Intruded central incisor tooth

Tooth intrusion is one of the most severe forms dental injuries. The tooth is placed within the bone in a socket that supports it and also helps in stress distribution. However, when the intensity of the traumatic injury in a vertical direction to the long axis of the tooth is extremely high, it results in the tooth getting further intruded into the socket, such that it fractures the underlying socket.

Tooth intrusion - clinical findings

The intruded tooth is immobile and since the displacement of the tooth is within the socket, it results in the tooth being position lower in relation to the normal bite. The condition is painful for the patient. While checking for the health of the periodontal tissues, the dental surgeon might perceive a metallic sound upon percussion.

In case of primary or deciduous teeth, things become even more complicated as the intruded tooth can impinge the underlying permanent successor. The tooth is barely visible through the oral cavity but can be palpated through the gingival tissues.

Radiographic findings we can notice in intruded teeth

Multiple radiographs are necessary in order to understand the depth till which the tooth has penetrate the socket and if at all there are more injuries to the surrounding structures. It also helps in measuring the level of intrusion compared to the normal position of the tooth. In case of primary teeth, a radiograph is mandatory to understand whether the tooth bud or germ of the permanent successor is affected or not. In many cases, the intruded tooth can cause deflection in the eruption path of the permanent successor.

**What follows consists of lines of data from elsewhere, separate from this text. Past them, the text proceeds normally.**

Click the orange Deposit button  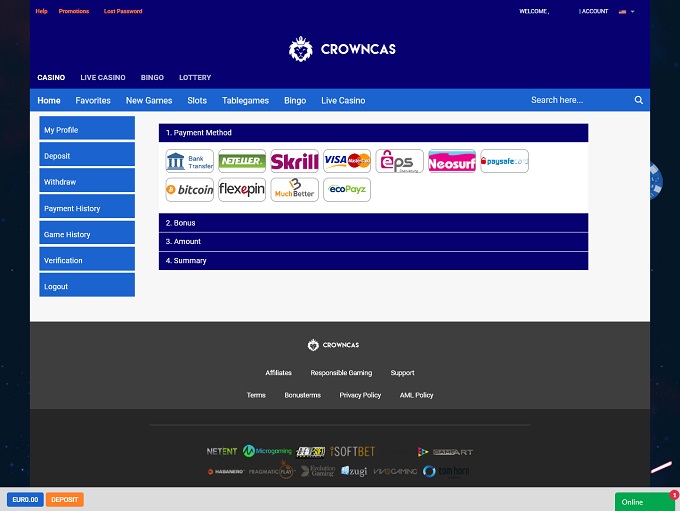(65, 499)
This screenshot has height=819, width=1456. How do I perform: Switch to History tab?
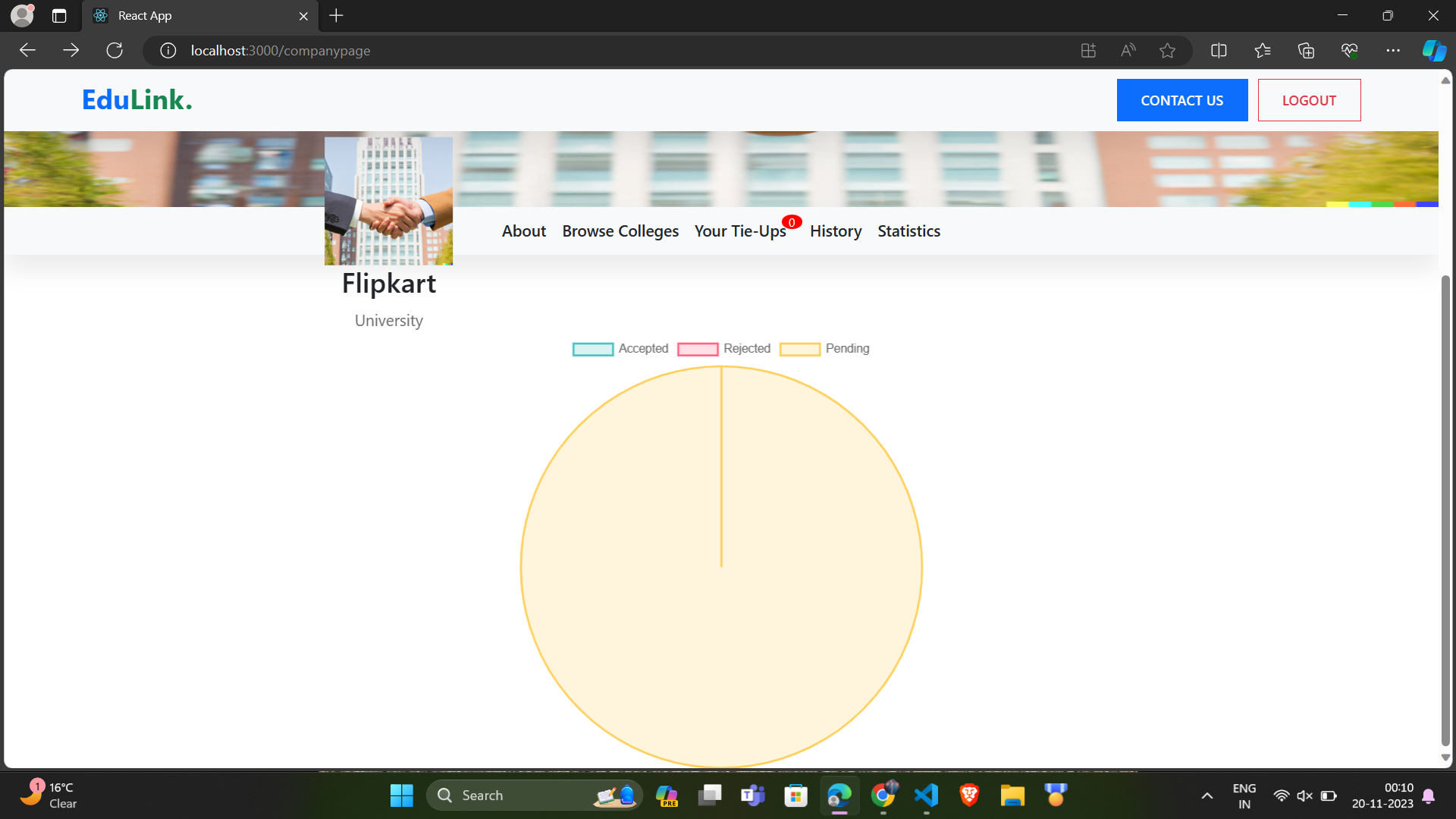tap(836, 231)
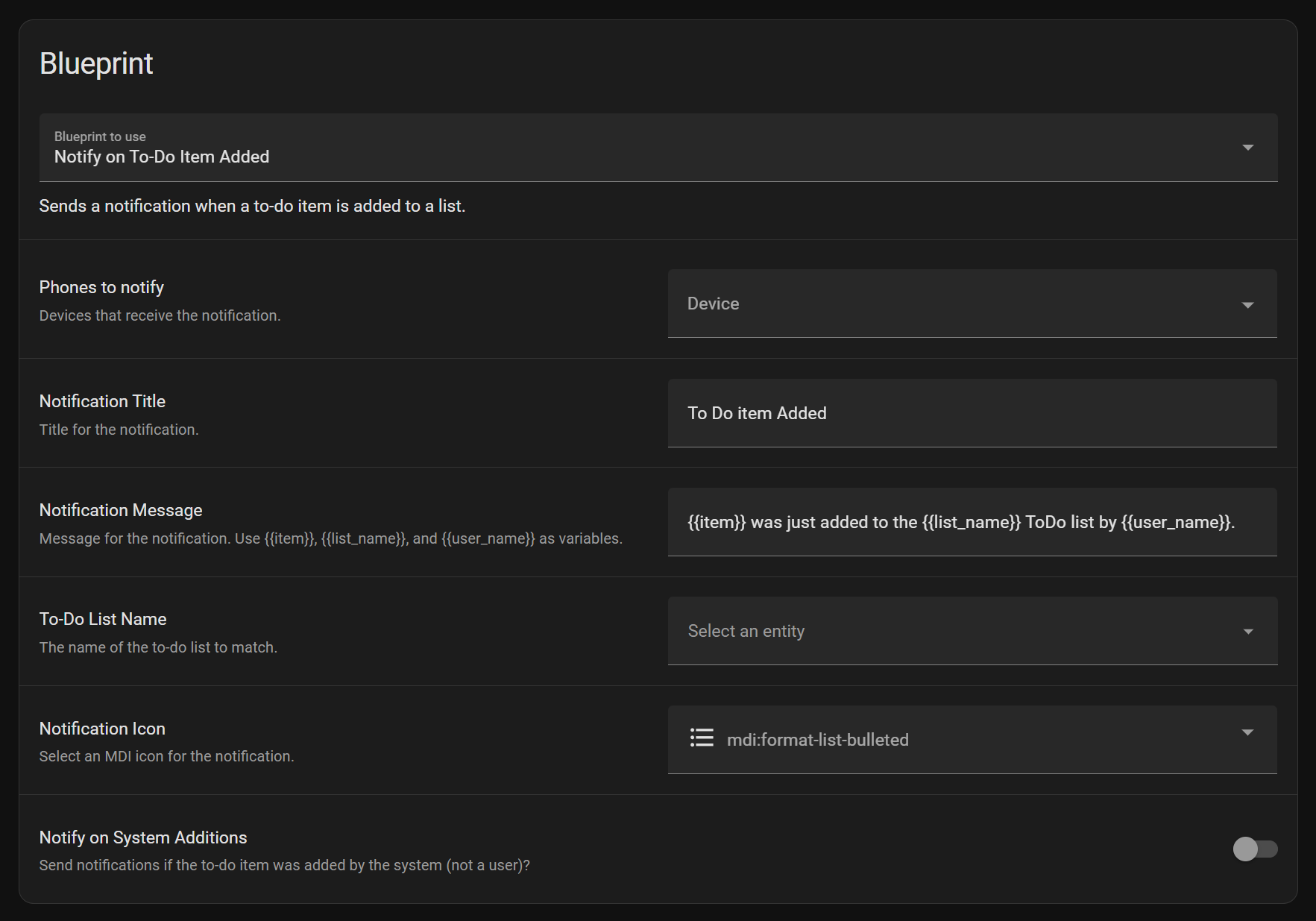
Task: Click the Notification Message template field
Action: point(969,522)
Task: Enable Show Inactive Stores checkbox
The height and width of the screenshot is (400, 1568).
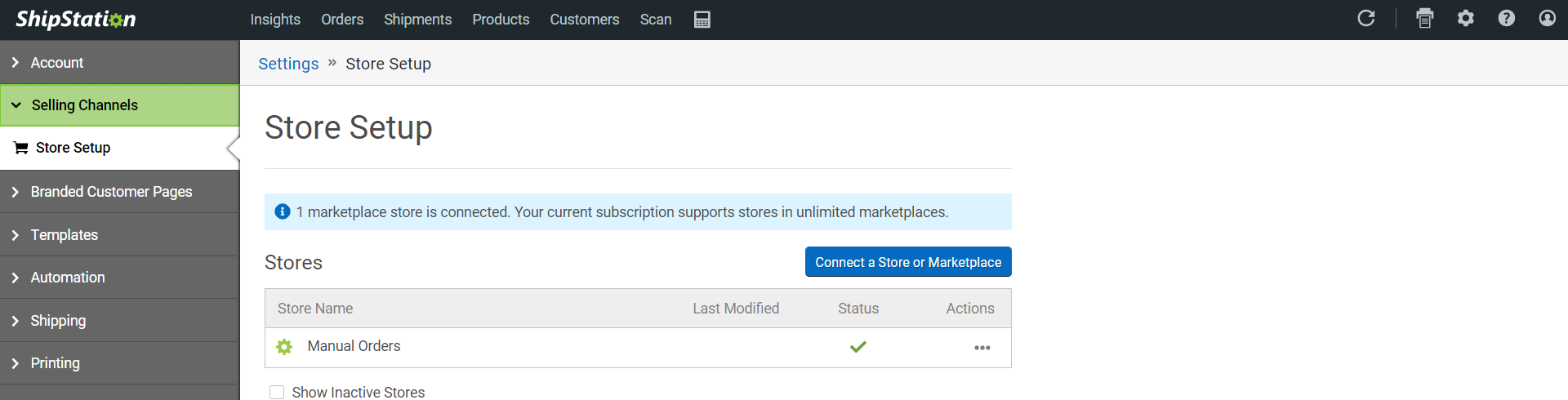Action: click(x=277, y=393)
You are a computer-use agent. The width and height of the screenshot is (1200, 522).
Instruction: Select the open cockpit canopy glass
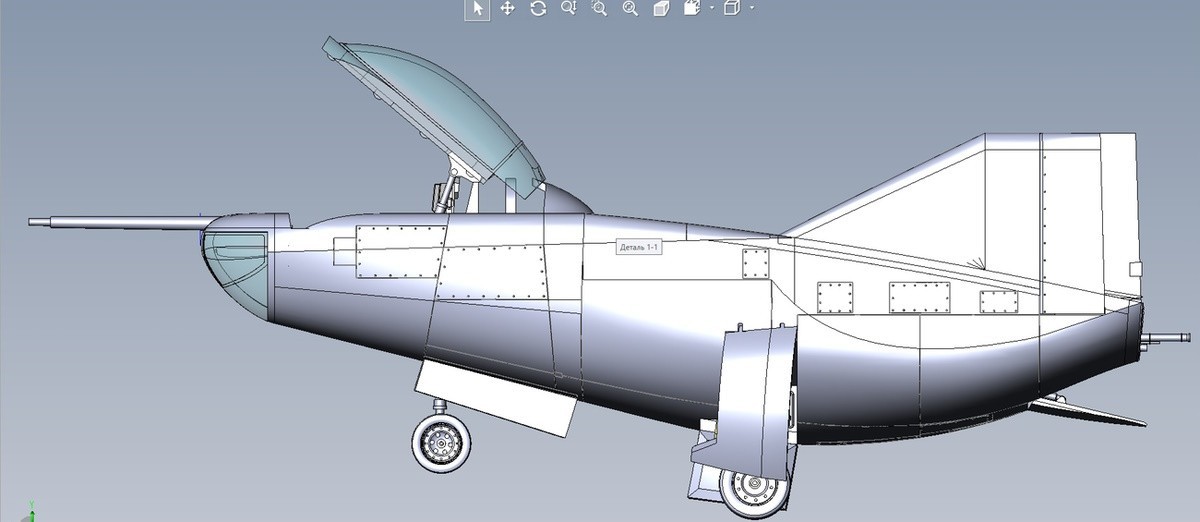[440, 100]
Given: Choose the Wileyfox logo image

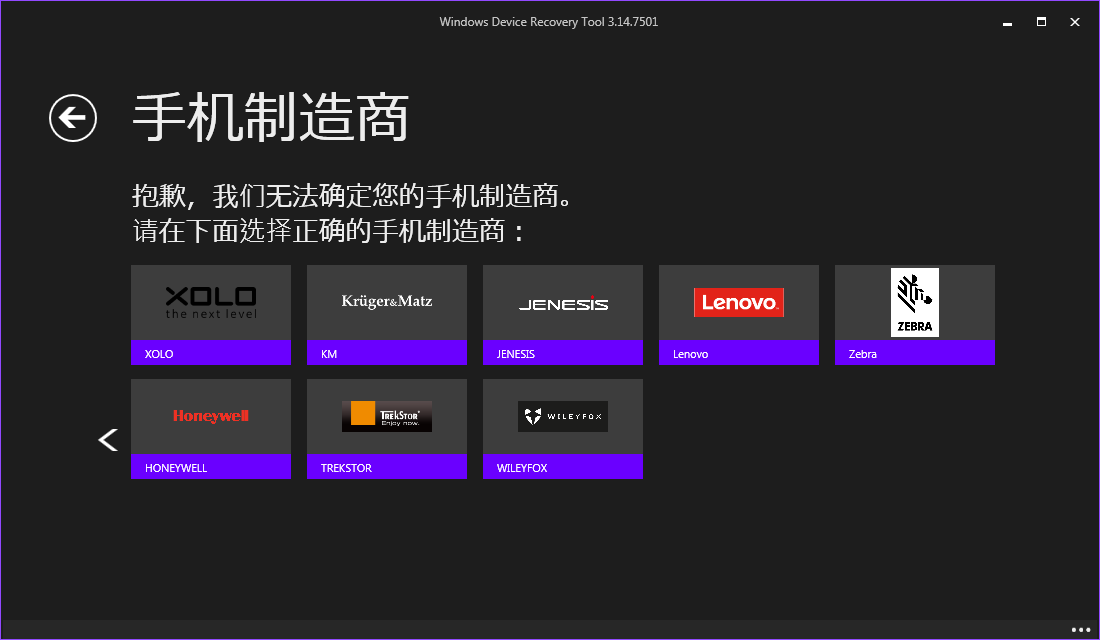Looking at the screenshot, I should tap(563, 416).
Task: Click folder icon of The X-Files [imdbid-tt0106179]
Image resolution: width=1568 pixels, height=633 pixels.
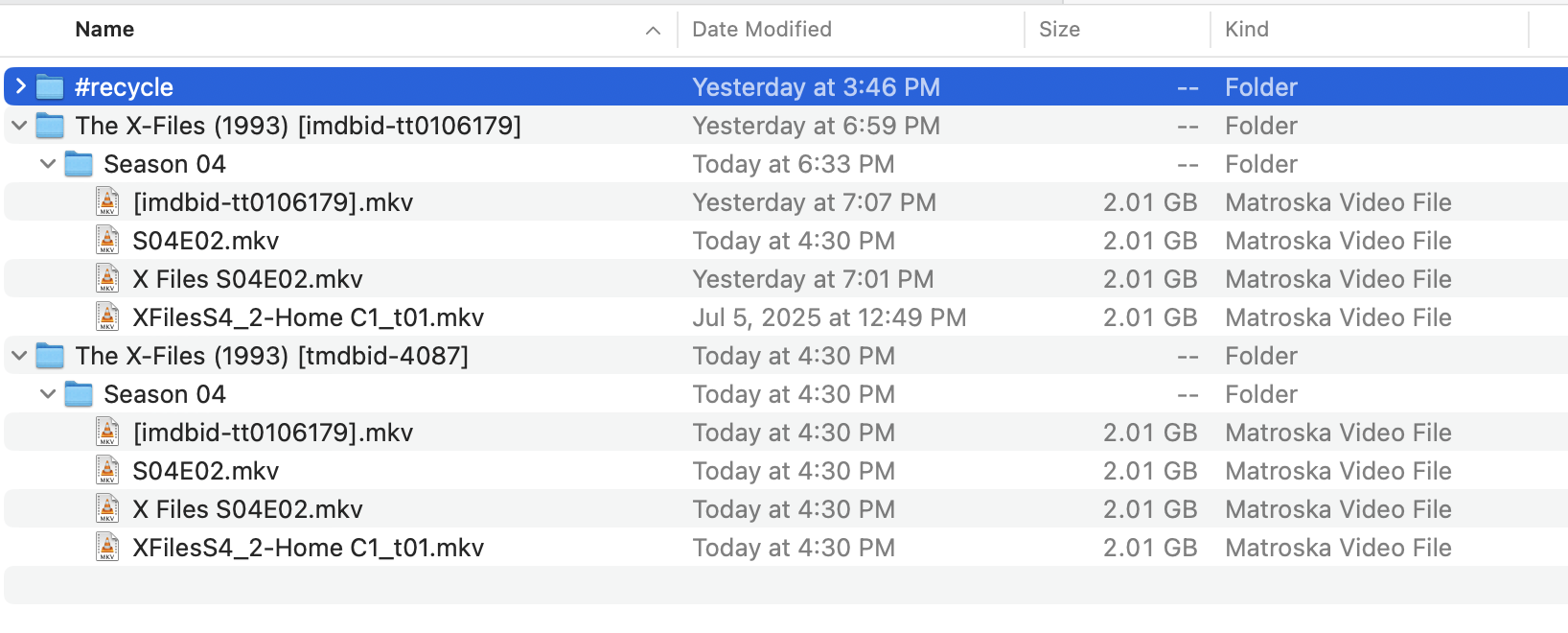Action: click(50, 126)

Treatment for teeth with incomplete development of roots

When the intruded permanent tooth is still young, its roots yet to develop, at that time the treatment plan differs from the conventional methods. In this case, the tooth is monitored for a month to see if root development is taking place. If the root is developing, then it means the tooth will have the ability to extrude itself to its original position. However, if there is no development of the roots and the tooth becomes infected and resorption of the roots begins, then treatments to reposition the tooth should begin. This is done by orthodontic treatment (braces). Once the tooth is repositioned, root canal treatments are performed.

Treatment for teeth with completed root development

In cases where the intruded tooth is completely mature, the pulp of the tooth is usually rendered necrotic. In such cases, the root canal treatments are initiated after 2 weeks or as soon as the tooth gets into a favorable position. Root canal treatments in such cases might be prolonged than conventional root canal treatments as it can involve placement of antibiotic medications within the tooth to reduce the inflammation.

If the tooth is intruded for less than 3 mm, then the tooth should be monitored for 2 months to see if it can reposition itself. If it does not, then surgical reposition is done and the tooth is splinted in its new position for one month. If the level of intrusion is between 3 to 7 mm, then repositioning should begin immediately either surgically or orthodontically. Intrusion beyond 7 mm warrants for surgical repositioning.

In primary teeth, tooth should be allowed to reposition itself irrespective of the level of displacement. In some cases it can take up to as long as 1 year for the tooth to reposition itself. However, if the pediatric dentist feels that the intrusion has affected the permanent tooth bud then careful extraction of the primary tooth is done in a manner that the permanent tooth germ is not hampered.

Follow-up

It is recommended for cases with intrusion of teeth are followed-up for at least 5 years. While the initial recalls are frequent after 2 weeks, 4 weeks, 8 weeks and 12 weeks, the recall visits to follow should be at every 6 months. Radiographic monitoring is a mandate and the health of the tissues supporting the tooth structure is monitored.

Prognosis

A favorable prognosis is when the tooth remains asymptomatic with no resorption of teeth. In case of immature permanent teeth, continual root development is a highly promising prognosis. In primary teeth, re-eruption and no harm to permanent successor is favored.

The most commonly encountered unfavorable outcome of intruded tooth is its ankylosis. This means that the external surface of the roots of the tooth has completely fused to the socket and there is no chance of repositioning the tooth except surgical means. An abscess corresponding to the intruded tooth, resorption of the tooth and severe harm to the permanent successor are the unfavorable outcomes.

Tooth intrusion is a relatively severe condition in terms of dental trauma and must be addressed as a matter of emergency. Parents of pediatric patients must be explained about the possible long-term complications. Adolescents and adults on the other hand must be regular in their follow-up visits while simultaneously ensuring that there are no further traumatic blows in the orofacial region.